If you were a Star Trek fan like myself growing up, you might remember a funny device called the Heisenberg Compensator. It was used when transporting people to account for the affects of a theory called the uncertainty principle, which basically states that the more precisely you try to determine something, the less precise it becomes. OK - the geeky mechanics lesson is over for now.
In the field of Information Technology, this is commonly extrapolated as the Observer Effect. In essence, when we try to monitor and observe servers, networks, and applications, we are changing the results. This makes sense, as it does take some network bandwidth, CPU cycles, and other resources to effectively monitor an environment. However, the impact of this is highly dependent on where the monitoring takes place. Which brings me to an agent vs agentless question.
What are your thoughts on using agents for monitoring your environment? The typical argument goes something like this: Agents provide richer data streams while adding load to the application, while agentless can only pull limited data (based on the API and security access permissions) but can isolate the load to an external resource and do not impact the application as severely. Has this been your mindset / experience, or have you encountered the opposite ... or something in between?
All excellent points raised above.
From a slightly different angle we are having to go with all Agents for monitoring our servers, the networking kit will be using SNMP v3.
We have chosen Agent based polling as a whole due to a resent audit, where it was found that the account SolarWinds was using for Polling was an administrator on all machines.

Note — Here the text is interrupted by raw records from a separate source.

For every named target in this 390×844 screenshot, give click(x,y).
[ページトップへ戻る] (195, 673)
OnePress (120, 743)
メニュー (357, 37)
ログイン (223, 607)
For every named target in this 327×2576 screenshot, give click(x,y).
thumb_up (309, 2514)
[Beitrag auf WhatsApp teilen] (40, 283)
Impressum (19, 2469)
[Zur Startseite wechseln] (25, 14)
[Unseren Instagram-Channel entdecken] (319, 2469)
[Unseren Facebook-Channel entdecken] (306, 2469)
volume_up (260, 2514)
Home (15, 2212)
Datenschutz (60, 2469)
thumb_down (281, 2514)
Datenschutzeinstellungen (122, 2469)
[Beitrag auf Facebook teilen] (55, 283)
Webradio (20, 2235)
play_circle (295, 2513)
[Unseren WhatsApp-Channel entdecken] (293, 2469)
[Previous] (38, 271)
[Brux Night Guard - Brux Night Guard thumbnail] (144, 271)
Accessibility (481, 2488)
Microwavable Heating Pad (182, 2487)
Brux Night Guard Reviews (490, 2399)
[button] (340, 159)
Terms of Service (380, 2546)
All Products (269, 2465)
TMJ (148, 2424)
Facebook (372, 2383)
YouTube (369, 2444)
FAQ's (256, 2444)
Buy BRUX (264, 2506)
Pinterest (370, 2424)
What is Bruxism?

This is indeed needed to ensure it can collect the data that we need to ensure thorough monitoring. The problem is, the credentials are cached locally on the servers after authentication and these can be exploited by would be attackers.
So, no to WMI.
SNMP - this is becoming an issue too, Microsoft are deprecating the SNMP service from 2012 and there is no native support for V3, which we would need for security purposes.
The Agent therefore for us is the best option. It utilises less resources on the monitored node by comparison to WMI and is so much more secure than the other methods. My concern is as you have all described with it being the ideal candidate for finger pointing. But, in another company where I have used this and used SNMP polling it was still blamed for bandwidth use. It was never the problem, but was definitely first to be blamed.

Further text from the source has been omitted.